**Extract**
What makes CETI’s work stand out isn’t just the technology, it’s the philosophy behind it. Gruber is known not just for his discoveries but also for his empathy. “He rejects the traditional hierarchy that places humans above other species and believes that scientific research should foster understanding without causing harm or disruption. In practice, he has sought to understand the world from the perspective of animals, once building a camera modeled on a shark’s eye to see the world as they do,” ICN says.
Now Gruber wants to hear the world as sperm whales do and is using AI to decode the recordings the group has made. CETI is a “deep listening experiment” intended to shift how humans relate to the natural world — and how they protect it.
On October 22, 2025, CETI published a paper in Ecology Law Quarterly with the intriguing title, “What if We Understood What Animals Are Saying?: The Legal Impact of AI-Assisted Studies of Animal Communication.” Gruber is among a growing number of Western scientists who support the Indigenous-led “rights of nature” movement, which aims to advance the recognition that individual species and ecosystems have inherent value and legal rights.

**Dataset records**
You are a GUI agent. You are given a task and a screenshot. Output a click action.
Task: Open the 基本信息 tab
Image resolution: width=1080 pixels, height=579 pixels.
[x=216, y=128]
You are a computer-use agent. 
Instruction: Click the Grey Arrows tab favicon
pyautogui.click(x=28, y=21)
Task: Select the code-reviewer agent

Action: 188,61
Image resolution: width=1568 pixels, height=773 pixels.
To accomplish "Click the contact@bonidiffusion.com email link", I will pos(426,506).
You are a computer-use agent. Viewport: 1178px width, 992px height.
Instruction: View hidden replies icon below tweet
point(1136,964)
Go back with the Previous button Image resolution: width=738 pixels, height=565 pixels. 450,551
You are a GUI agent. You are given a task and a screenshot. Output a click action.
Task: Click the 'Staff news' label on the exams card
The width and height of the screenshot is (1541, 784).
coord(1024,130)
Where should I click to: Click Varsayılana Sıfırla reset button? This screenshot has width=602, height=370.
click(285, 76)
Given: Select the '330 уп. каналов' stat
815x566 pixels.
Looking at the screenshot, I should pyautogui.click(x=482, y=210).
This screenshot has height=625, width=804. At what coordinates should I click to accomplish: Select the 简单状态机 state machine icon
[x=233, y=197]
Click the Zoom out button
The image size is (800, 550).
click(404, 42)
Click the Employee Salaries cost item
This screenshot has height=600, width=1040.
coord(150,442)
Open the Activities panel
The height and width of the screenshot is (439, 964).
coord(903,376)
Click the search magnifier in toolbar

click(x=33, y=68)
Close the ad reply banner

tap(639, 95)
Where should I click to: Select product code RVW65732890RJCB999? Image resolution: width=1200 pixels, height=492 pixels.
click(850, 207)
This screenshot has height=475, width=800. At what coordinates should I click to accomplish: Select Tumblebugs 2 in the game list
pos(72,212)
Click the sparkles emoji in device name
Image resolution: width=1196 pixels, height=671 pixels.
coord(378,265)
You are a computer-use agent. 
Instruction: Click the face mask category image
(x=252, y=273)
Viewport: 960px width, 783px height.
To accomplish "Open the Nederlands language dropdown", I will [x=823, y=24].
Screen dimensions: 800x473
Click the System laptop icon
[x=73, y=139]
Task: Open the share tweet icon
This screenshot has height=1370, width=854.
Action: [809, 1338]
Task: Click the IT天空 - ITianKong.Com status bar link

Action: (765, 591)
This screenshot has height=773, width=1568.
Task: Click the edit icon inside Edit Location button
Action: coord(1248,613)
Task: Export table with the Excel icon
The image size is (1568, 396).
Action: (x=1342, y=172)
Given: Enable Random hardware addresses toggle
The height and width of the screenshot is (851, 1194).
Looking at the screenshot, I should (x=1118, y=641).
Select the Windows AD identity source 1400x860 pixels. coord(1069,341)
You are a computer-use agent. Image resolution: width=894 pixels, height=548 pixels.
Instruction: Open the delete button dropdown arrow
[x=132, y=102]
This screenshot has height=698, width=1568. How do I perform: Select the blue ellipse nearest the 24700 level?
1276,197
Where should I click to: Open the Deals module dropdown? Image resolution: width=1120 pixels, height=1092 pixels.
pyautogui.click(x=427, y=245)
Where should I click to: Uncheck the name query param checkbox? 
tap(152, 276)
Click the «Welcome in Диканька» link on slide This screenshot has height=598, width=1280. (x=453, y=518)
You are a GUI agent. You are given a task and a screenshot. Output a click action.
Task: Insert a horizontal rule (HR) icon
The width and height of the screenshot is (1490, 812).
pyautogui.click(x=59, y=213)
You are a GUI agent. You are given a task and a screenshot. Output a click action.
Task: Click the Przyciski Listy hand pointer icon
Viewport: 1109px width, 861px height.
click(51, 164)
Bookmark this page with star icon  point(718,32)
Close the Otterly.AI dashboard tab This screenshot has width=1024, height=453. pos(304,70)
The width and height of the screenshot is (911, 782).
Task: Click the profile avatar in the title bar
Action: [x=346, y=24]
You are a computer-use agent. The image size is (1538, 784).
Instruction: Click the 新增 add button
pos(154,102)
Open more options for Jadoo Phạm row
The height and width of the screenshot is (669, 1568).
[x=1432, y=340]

**Task directions**
Reproduce the part of the CETI passage that starts with "What makes CETI’s" and goes on through "they protect it.". The records were taken from a separate source and have no connection to the CETI passage.

**Exercise result**
What makes CETI’s work stand out isn’t just the technology, it’s the philosophy behind it. Gruber is known not just for his discoveries but also for his empathy. “He rejects the traditional hierarchy that places humans above other species and believes that scientific research should foster understanding without causing harm or disruption. In practice, he has sought to understand the world from the perspective of animals, once building a camera modeled on a shark’s eye to see the world as they do,” ICN says.
Now Gruber wants to hear the world as sperm whales do and is using AI to decode the recordings the group has made. CETI is a “deep listening experiment” intended to shift how humans relate to the natural world — and how they protect it.